Así, cuando los rockeros colombianos veían a esos grupos en garajes y bares de las ciudades, sentían que el rock, así como el jazz de los años veinte, tenía el poder de sacudir el polvo, pues la música producía saltos (¡de baile, de pogo!) y además se percibía como una especie de gigante en cuyos hombros uno podía pararse para evitar el naufragio y ver más allá. Realmente las bandas de rock nacionales podían ofrecer esta experiencia. El mismo Aterciopelados a comienzos de los noventa ya era un par musical de Café Tacuba, Jaguares y, desde la distancia, de The Cranberries y The Smashing Pumpkins; todo un logro este, si tenemos en cuenta lo difícil que era dedicarse al rock en Colombia por las razones mencionadas.

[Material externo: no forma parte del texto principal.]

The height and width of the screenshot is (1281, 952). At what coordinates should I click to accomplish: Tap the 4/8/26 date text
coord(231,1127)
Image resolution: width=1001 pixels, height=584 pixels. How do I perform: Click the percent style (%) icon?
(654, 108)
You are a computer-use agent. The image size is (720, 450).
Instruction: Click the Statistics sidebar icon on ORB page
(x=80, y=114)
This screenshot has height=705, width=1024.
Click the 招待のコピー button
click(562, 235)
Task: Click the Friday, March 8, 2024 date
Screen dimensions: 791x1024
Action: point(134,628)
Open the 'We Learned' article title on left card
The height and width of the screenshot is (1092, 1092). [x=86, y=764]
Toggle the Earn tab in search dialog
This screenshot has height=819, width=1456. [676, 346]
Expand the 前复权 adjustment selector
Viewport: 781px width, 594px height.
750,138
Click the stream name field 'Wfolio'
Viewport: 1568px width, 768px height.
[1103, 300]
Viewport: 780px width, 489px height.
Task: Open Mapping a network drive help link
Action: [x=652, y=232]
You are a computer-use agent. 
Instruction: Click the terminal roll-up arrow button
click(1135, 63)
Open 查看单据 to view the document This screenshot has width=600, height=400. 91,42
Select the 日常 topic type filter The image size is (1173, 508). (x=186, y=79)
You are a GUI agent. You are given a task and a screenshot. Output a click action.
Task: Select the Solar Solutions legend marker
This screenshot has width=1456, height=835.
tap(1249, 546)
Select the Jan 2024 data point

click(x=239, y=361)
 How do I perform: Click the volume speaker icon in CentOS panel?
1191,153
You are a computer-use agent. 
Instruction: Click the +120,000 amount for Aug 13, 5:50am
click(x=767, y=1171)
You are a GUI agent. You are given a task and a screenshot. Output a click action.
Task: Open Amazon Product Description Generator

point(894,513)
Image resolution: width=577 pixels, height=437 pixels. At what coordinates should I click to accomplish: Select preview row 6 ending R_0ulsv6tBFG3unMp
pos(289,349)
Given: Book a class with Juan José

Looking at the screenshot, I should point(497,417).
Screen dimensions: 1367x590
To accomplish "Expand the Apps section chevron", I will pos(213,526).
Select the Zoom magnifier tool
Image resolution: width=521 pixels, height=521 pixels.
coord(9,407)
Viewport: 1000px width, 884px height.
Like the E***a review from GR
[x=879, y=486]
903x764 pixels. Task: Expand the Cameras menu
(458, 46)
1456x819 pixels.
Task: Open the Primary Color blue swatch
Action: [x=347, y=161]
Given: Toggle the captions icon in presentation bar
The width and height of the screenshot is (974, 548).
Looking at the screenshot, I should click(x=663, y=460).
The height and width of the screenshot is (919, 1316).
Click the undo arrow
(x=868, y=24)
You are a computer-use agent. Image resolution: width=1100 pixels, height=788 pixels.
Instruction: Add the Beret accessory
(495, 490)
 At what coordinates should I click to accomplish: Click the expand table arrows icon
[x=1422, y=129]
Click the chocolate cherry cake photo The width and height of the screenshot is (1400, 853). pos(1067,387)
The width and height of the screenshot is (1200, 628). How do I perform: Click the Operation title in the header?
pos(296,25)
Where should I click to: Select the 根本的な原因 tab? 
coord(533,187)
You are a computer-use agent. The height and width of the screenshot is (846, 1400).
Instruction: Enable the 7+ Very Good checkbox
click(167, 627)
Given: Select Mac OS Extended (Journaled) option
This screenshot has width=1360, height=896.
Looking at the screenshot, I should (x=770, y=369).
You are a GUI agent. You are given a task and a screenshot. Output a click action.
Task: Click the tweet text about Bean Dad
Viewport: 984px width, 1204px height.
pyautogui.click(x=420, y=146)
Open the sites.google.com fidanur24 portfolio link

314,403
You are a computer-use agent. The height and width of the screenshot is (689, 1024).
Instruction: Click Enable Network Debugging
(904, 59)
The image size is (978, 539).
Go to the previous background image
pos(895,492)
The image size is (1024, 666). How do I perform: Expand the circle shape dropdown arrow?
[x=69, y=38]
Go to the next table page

En noviembre de 1992, se nos presentó por primera vez la oportunidad de ver en vivo a un gigante del rock mundial, Guns N’ Roses, que estaba en el momento más deslumbrante de su carrera. Sin embargo, su concierto se malogró: el montaje y los equipos del espectáculo quedaron atrapados en Venezuela tras el intento golpista de Hugo Chávez; debido a esto, se canceló una de las dos fechas programadas del evento en Bogotá; luego, el techo de la tarima instalada en el estadio se derrumbó; en el día tan esperado, la banda tocó poco más de una hora, en parte por un intenso aguacero que empezó a caer justo cuando interpretaban la balada “November Rain” y que amenazaba con electrocutar a los músicos en el escenario destechado.

Y entonces se desató la rabia de las personas por la frustración del concierto fallido, lo que provocó caos y destrucción en la ciudad. Nada de esto pudo ser previsto por los organizadores, la fuerza pública o los mismos fans. (Días después, en un estadio casi vacío y con fallas de sonido, David Gilmour de Pink Floyd y Roger Daltrey de The Who se presentaron en Cali). Acá, jugó en contra la falta de experiencia que se tenía en el país entre bastidores de grandes conciertos de rock, otro reflejo de nuestro estancamiento cultural a causa de la violencia.

Treinta años después de esos hechos –habiendo corrido mucha agua bajo el puente–, regresaron los Gunners a Bogotá con sus tres integrantes emblemáticos: el cantante Axl Rose, el guitarrista Slash y el bajista Duff McKagan. Pero curiosamente el clímax del concierto se produjo faltando unos pocos minutos para que este empezara, a eso de las 8 p.m., justo después de la apertura que hizo Aterciopelados: en la gramilla la gente daba saltos y en las graderías empezó a verse una gran ola, encendida con luces de celulares, donde los asistentes emergían de la oscuridad, renovados por la cultura. Este fue un momento democrático y simbólico. En seguida, entró en escena Guns N’ Roses, tocando la canción “It’s So Easy” del álbum Appetite for Destruction, obra clásica del rock. Entre aplausos y gritos, el público celebró el reencuentro, donde los músicos y asistentes vivieron un buen momento que se extendió durante tres horas.

Aunque es cierto que somos “bambucos torbellinos cumbias guabinas”, según la canción citada de Aterciopelados, también somos Guns N’ Roses, somos Pink Floyd, The Beatles, Louis Armstrong... Esto significa que tenemos derecho a la cultura del mundo, una experiencia de la que no podemos volver a ser privados por la violencia. Ejercer tal derecho nos permite conocer y valorar el arte foráneo, así como compararnos, vernos reflejados, distinguirnos y pensarnos individual y colectivamente.